Records provided:
········
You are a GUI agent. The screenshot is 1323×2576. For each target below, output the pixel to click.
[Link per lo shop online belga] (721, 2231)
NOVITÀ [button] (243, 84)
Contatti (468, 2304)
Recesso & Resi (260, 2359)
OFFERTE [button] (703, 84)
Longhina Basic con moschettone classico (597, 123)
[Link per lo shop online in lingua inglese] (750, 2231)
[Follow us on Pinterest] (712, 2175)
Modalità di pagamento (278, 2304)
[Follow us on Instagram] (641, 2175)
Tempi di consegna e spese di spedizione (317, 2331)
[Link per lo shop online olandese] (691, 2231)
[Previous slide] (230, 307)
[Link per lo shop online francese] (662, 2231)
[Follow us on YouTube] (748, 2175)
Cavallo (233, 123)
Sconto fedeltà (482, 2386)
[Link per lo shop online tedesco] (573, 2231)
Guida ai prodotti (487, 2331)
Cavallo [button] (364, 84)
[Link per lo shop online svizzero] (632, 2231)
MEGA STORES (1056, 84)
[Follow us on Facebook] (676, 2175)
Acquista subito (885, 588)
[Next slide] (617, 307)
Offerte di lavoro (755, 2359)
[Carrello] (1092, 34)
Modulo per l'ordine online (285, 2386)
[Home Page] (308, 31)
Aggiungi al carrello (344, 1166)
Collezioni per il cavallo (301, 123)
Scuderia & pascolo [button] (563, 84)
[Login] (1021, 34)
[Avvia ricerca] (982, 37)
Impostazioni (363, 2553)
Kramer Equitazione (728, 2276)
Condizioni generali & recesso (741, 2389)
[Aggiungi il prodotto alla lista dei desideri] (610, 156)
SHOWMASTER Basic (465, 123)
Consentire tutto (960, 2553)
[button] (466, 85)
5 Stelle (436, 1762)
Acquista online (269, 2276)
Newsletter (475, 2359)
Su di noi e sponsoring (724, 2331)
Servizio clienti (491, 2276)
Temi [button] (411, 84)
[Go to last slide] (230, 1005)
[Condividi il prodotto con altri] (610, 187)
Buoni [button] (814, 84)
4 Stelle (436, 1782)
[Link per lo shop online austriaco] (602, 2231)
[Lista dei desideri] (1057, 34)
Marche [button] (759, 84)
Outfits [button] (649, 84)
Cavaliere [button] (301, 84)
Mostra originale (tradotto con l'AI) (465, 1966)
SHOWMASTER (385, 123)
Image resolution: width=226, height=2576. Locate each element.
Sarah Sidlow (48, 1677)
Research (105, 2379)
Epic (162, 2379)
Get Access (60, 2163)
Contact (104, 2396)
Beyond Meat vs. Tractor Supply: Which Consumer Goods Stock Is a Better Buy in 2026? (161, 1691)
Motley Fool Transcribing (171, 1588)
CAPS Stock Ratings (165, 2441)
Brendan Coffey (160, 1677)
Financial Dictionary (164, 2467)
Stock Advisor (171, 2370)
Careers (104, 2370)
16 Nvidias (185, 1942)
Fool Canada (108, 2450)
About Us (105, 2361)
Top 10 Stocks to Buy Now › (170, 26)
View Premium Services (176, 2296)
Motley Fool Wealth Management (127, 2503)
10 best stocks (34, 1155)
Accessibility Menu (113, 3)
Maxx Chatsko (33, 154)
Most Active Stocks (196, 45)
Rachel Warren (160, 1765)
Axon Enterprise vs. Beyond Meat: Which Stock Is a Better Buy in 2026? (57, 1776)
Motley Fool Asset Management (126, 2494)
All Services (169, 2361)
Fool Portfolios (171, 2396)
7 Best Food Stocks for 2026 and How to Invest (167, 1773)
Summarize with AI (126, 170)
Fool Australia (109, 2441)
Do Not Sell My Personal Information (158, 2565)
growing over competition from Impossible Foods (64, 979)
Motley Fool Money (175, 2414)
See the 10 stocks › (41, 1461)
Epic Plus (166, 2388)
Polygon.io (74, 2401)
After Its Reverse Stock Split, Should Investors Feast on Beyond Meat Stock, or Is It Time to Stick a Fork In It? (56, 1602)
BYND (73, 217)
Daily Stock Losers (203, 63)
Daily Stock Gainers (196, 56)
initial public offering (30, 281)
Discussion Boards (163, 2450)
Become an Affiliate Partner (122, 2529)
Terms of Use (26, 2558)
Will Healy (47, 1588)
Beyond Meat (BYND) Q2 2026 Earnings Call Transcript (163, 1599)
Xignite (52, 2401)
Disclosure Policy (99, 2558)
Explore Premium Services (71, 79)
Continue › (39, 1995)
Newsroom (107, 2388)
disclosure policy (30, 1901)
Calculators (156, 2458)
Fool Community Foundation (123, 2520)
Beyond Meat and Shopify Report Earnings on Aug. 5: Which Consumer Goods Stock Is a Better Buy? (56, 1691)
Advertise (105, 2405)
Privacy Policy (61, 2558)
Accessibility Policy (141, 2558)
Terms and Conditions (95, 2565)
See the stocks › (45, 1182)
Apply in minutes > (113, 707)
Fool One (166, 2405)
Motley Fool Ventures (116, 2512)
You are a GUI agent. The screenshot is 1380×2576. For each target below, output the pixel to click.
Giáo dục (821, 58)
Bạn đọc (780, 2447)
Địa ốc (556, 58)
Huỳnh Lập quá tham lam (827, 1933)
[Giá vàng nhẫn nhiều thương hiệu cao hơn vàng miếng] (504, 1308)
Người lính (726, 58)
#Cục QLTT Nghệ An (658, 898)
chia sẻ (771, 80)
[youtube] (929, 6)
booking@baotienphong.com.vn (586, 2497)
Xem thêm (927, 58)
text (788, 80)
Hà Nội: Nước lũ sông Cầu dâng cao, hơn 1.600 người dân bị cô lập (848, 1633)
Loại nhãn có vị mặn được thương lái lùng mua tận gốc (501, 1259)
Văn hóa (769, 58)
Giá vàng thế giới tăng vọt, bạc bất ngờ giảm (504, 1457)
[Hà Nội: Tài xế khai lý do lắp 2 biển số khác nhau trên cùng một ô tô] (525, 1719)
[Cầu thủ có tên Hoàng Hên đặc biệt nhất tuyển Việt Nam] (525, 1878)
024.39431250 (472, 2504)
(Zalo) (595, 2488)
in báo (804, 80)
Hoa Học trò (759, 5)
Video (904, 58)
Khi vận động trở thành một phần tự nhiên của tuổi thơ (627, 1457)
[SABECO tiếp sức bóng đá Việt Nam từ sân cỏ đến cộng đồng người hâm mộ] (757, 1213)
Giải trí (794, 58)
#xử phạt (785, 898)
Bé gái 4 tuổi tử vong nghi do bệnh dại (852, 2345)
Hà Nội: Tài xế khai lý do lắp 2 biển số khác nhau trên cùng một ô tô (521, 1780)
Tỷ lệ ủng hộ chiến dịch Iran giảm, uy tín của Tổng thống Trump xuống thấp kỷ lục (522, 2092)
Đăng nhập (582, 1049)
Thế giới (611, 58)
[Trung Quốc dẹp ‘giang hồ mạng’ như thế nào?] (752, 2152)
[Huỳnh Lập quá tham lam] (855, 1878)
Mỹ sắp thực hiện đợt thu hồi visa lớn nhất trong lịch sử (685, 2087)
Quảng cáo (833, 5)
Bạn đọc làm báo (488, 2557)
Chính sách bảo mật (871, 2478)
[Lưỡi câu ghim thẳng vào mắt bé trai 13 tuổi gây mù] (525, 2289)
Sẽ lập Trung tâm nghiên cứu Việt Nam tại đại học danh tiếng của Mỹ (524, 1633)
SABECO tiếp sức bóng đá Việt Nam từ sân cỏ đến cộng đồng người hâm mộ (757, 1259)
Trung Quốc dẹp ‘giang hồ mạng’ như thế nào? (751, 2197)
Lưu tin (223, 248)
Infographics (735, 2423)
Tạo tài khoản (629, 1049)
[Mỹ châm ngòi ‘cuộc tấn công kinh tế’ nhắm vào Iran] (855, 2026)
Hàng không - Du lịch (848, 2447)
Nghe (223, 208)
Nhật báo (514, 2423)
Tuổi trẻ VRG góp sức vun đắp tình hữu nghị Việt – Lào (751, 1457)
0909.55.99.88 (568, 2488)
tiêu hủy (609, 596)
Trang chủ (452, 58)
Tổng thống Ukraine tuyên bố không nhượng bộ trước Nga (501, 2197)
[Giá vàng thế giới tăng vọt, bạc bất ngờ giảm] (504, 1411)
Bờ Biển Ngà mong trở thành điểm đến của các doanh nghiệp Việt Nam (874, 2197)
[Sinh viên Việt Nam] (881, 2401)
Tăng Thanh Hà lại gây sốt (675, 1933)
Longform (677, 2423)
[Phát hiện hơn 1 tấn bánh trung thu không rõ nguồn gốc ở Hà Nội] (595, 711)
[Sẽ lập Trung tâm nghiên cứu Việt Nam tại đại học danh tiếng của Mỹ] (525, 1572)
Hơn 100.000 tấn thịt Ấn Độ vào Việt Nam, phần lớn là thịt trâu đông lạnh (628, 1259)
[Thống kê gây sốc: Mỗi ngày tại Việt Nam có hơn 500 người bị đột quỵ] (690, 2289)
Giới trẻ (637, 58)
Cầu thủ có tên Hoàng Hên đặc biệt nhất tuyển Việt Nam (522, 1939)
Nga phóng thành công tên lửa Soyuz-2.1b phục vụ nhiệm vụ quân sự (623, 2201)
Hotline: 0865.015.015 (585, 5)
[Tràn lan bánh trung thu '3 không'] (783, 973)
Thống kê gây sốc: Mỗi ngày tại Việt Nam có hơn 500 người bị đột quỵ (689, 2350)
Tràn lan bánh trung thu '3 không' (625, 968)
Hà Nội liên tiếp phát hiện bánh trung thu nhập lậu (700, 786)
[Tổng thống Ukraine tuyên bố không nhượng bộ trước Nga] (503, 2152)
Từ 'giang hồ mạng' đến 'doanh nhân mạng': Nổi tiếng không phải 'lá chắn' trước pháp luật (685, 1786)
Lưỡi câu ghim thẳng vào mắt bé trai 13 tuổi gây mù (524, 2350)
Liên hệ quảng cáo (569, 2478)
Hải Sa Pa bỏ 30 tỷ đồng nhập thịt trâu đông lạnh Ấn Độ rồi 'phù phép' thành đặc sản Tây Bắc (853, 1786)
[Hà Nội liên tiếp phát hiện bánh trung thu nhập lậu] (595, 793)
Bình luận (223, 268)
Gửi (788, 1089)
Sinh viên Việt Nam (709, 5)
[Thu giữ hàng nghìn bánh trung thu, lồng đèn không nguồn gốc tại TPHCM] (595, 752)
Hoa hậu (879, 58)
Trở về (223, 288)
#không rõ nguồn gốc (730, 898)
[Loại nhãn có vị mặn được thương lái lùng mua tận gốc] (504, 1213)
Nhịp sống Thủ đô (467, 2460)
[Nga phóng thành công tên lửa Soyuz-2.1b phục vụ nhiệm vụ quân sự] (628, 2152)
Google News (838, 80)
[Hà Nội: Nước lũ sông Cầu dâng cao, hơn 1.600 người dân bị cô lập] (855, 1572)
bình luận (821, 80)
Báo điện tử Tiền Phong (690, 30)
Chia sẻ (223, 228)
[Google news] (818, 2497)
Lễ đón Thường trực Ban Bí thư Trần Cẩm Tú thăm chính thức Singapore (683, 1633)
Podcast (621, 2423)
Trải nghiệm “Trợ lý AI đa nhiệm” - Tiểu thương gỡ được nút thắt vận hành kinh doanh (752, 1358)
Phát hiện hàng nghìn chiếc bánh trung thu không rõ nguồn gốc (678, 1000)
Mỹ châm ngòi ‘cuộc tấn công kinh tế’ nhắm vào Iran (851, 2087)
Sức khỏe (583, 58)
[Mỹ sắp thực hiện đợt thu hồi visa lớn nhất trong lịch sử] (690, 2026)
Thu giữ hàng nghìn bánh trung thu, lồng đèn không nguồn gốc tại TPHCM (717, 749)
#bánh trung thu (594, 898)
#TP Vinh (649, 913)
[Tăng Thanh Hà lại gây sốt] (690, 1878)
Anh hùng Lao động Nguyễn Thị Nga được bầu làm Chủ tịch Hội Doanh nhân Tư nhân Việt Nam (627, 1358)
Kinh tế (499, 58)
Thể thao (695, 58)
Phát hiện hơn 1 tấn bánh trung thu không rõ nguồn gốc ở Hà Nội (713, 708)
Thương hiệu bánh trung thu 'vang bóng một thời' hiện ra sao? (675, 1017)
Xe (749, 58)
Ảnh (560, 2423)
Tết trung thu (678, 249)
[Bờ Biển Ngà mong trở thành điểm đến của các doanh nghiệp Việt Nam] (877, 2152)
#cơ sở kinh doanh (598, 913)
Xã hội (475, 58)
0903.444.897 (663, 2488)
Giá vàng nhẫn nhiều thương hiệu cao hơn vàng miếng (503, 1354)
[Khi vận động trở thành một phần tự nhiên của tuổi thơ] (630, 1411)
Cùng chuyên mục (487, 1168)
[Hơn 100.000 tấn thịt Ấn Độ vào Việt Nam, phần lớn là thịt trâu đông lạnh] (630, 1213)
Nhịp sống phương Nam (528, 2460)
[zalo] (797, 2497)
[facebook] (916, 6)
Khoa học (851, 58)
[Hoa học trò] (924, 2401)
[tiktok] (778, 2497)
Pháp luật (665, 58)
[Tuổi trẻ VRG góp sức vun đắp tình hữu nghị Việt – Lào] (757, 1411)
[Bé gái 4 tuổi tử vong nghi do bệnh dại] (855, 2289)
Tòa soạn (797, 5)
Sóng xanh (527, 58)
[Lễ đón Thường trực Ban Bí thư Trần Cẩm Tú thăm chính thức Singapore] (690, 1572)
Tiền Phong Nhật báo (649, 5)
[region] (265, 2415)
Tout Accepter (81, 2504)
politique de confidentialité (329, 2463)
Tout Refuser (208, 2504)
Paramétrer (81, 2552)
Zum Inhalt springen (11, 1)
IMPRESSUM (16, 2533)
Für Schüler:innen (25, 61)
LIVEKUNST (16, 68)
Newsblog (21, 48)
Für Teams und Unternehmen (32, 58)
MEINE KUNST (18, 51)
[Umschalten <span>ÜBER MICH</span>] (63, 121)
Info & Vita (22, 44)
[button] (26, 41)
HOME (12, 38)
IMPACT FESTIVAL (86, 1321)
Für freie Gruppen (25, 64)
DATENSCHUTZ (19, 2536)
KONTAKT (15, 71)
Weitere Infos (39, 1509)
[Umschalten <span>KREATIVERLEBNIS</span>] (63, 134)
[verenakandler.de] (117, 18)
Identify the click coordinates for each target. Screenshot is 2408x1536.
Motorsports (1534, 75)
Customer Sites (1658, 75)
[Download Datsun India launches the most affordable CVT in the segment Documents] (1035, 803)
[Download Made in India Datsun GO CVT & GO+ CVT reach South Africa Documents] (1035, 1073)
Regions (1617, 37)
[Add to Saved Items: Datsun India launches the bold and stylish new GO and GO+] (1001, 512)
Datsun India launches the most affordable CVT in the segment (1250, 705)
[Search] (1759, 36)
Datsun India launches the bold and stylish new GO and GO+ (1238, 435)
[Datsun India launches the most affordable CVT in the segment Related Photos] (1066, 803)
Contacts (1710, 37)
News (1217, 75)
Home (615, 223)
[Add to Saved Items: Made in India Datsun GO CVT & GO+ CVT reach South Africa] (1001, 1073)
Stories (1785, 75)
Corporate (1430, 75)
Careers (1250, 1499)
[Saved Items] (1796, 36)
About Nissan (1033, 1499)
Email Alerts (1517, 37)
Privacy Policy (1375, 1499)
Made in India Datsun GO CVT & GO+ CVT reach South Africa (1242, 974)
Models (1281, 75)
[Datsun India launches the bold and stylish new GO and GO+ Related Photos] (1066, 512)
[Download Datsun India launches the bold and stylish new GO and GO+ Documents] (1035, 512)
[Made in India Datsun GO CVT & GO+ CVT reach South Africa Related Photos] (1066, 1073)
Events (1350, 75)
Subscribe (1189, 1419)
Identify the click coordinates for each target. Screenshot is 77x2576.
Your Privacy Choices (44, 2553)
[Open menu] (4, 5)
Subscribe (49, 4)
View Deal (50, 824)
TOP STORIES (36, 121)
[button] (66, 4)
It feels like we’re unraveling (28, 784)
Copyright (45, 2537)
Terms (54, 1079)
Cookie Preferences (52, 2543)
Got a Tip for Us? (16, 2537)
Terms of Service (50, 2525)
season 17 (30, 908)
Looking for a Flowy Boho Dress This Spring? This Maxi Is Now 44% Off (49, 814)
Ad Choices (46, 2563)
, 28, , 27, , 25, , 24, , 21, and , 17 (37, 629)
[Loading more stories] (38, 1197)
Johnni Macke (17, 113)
········
About this exercise:
Using only the listing above, restate exactly the lines from the line containing "Financial Dictionary (164, 2467)" through the line containing "10 best stocks (34, 1155)", both included.

Written solution:
Financial Dictionary (164, 2467)
Stock Advisor (171, 2370)
Careers (104, 2370)
16 Nvidias (185, 1942)
Fool Canada (108, 2450)
About Us (105, 2361)
Top 10 Stocks to Buy Now › (170, 26)
View Premium Services (176, 2296)
Motley Fool Wealth Management (127, 2503)
10 best stocks (34, 1155)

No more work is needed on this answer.